Movement as a memory strategy

A memory strategy that gets things moving!

Just like any of us, our students get bored with sitting in their seats for hours at a time. We can use this to our benefit – incorporating movement can be powerful for enhancing retention and learning. Movement is an important memory strategy as it provides greater levels of oxygen to the brain and involves multiple areas of the brain in the memory process.

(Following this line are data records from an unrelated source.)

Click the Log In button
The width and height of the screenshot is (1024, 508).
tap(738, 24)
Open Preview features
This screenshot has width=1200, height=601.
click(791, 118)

Ways to incorporate movement into your lessons include:

  • Act out vocabulary words with your students.
  • Create gestures that represent key people, places, or facts from the lesson.
  • Teach sign language for learning vocabulary and spelling words.
  • Using sports for memorization:
  • If you can get access to your school’s gym or an outdoor basketball hoop – or even a “kiddie” hoop with Nerf balls in your own classroom – make a game out of stating a fact and then shooting a basket. The rules can be whatever you decide to be most appropriate and get all students involved. The important thing is the movement, fun, and challenge in the activity. If students are divided up into teams, they can help one another, enhancing the learning activity by having students teach each other – without even realizing it!
  • If soccer or another sport is easier (for example, if you can’t get access to a basketball hoop, but you can get access to a grassy field), you can use that sport as the foundation of the exercise. As long as memorizing information is a part of the rules of the game, you can use whatever rules you’d like.

Here’s an example from my own experience: I had an adult martial arts student who was having trouble remembering the Kung Fu forms from one lesson to the next. As an experiment, I had him warm up for a half hour before the lesson. After he started walking the treadmill before each lesson, he started remembering the forms better and advancing much more quickly.

An oxygenated brain “remembers” better.